Stored items:
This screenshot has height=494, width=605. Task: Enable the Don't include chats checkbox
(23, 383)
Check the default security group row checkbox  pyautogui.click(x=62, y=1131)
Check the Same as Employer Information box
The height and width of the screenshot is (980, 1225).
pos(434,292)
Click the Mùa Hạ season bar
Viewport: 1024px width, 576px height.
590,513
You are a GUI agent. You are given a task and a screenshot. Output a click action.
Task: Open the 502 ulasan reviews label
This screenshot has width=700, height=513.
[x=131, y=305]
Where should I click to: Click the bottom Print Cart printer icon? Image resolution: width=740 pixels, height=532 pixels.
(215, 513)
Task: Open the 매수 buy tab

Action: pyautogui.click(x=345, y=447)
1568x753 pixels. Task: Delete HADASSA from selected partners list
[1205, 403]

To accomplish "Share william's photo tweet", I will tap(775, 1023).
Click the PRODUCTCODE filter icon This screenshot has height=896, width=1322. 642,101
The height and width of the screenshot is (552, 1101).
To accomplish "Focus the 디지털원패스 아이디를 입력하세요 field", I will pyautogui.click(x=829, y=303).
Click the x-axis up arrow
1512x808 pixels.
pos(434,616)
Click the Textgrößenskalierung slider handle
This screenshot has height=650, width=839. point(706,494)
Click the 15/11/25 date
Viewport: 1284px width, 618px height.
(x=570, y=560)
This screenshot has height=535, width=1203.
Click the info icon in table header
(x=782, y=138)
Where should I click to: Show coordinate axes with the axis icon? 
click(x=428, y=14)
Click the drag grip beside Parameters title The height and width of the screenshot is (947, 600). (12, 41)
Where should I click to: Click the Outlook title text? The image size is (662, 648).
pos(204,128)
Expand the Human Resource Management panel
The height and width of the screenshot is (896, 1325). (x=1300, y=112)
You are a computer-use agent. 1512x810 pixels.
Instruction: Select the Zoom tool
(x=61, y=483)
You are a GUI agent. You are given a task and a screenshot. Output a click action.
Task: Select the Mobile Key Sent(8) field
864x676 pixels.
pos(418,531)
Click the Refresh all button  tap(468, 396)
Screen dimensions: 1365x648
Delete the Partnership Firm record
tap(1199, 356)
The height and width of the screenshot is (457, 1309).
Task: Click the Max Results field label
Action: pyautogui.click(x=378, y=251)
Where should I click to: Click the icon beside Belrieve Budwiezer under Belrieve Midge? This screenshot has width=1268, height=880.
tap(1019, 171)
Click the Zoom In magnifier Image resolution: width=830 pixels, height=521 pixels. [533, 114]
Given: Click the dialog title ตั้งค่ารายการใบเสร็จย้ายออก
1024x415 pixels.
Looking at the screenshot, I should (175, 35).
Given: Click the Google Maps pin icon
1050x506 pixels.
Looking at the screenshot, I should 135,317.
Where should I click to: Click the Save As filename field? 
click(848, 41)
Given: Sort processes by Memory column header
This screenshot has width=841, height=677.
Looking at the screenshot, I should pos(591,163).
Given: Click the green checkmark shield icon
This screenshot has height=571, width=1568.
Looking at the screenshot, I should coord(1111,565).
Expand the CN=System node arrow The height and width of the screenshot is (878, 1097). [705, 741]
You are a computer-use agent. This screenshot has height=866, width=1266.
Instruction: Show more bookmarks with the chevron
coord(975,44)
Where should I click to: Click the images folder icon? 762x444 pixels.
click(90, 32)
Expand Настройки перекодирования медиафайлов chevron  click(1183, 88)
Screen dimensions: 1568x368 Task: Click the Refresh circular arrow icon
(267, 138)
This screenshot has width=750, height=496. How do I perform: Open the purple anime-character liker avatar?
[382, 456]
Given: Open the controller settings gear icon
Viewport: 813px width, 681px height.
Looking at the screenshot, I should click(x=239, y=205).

- _REQUIREMENT_: Copy the data once more. Leave nothing out.

- _SOLUTION FOR THIS EXERCISE_:
This screenshot has height=494, width=605. Task: Enable the Don't include chats checkbox
(23, 383)
Check the default security group row checkbox  pyautogui.click(x=62, y=1131)
Check the Same as Employer Information box
The height and width of the screenshot is (980, 1225).
pos(434,292)
Click the Mùa Hạ season bar
Viewport: 1024px width, 576px height.
590,513
You are a GUI agent. You are given a task and a screenshot. Output a click action.
Task: Open the 502 ulasan reviews label
This screenshot has width=700, height=513.
[x=131, y=305]
Where should I click to: Click the bottom Print Cart printer icon? Image resolution: width=740 pixels, height=532 pixels.
(215, 513)
Task: Open the 매수 buy tab

Action: pyautogui.click(x=345, y=447)
1568x753 pixels. Task: Delete HADASSA from selected partners list
[1205, 403]

To accomplish "Share william's photo tweet", I will tap(775, 1023).
Click the PRODUCTCODE filter icon This screenshot has height=896, width=1322. 642,101
The height and width of the screenshot is (552, 1101).
To accomplish "Focus the 디지털원패스 아이디를 입력하세요 field", I will pyautogui.click(x=829, y=303).
Click the x-axis up arrow
1512x808 pixels.
pos(434,616)
Click the Textgrößenskalierung slider handle
This screenshot has height=650, width=839. point(706,494)
Click the 15/11/25 date
Viewport: 1284px width, 618px height.
(x=570, y=560)
This screenshot has height=535, width=1203.
Click the info icon in table header
(x=782, y=138)
Where should I click to: Show coordinate axes with the axis icon? 
click(x=428, y=14)
Click the drag grip beside Parameters title The height and width of the screenshot is (947, 600). (12, 41)
Where should I click to: Click the Outlook title text? The image size is (662, 648).
pos(204,128)
Expand the Human Resource Management panel
The height and width of the screenshot is (896, 1325). (x=1300, y=112)
You are a computer-use agent. 1512x810 pixels.
Instruction: Select the Zoom tool
(x=61, y=483)
You are a GUI agent. You are given a task and a screenshot. Output a click action.
Task: Select the Mobile Key Sent(8) field
864x676 pixels.
pos(418,531)
Click the Refresh all button  tap(468, 396)
Screen dimensions: 1365x648
Delete the Partnership Firm record
tap(1199, 356)
The height and width of the screenshot is (457, 1309).
Task: Click the Max Results field label
Action: pyautogui.click(x=378, y=251)
Where should I click to: Click the icon beside Belrieve Budwiezer under Belrieve Midge? This screenshot has width=1268, height=880.
tap(1019, 171)
Click the Zoom In magnifier Image resolution: width=830 pixels, height=521 pixels. [533, 114]
Given: Click the dialog title ตั้งค่ารายการใบเสร็จย้ายออก
1024x415 pixels.
Looking at the screenshot, I should (175, 35).
Given: Click the Google Maps pin icon
1050x506 pixels.
Looking at the screenshot, I should 135,317.
Where should I click to: Click the Save As filename field? 
click(848, 41)
Given: Sort processes by Memory column header
This screenshot has width=841, height=677.
Looking at the screenshot, I should pos(591,163).
Given: Click the green checkmark shield icon
This screenshot has height=571, width=1568.
Looking at the screenshot, I should coord(1111,565).
Expand the CN=System node arrow The height and width of the screenshot is (878, 1097). [705, 741]
You are a computer-use agent. This screenshot has height=866, width=1266.
Instruction: Show more bookmarks with the chevron
coord(975,44)
Where should I click to: Click the images folder icon? 762x444 pixels.
click(90, 32)
Expand Настройки перекодирования медиафайлов chevron  click(1183, 88)
Screen dimensions: 1568x368 Task: Click the Refresh circular arrow icon
(267, 138)
This screenshot has width=750, height=496. How do I perform: Open the purple anime-character liker avatar?
[382, 456]
Given: Open the controller settings gear icon
Viewport: 813px width, 681px height.
Looking at the screenshot, I should click(x=239, y=205).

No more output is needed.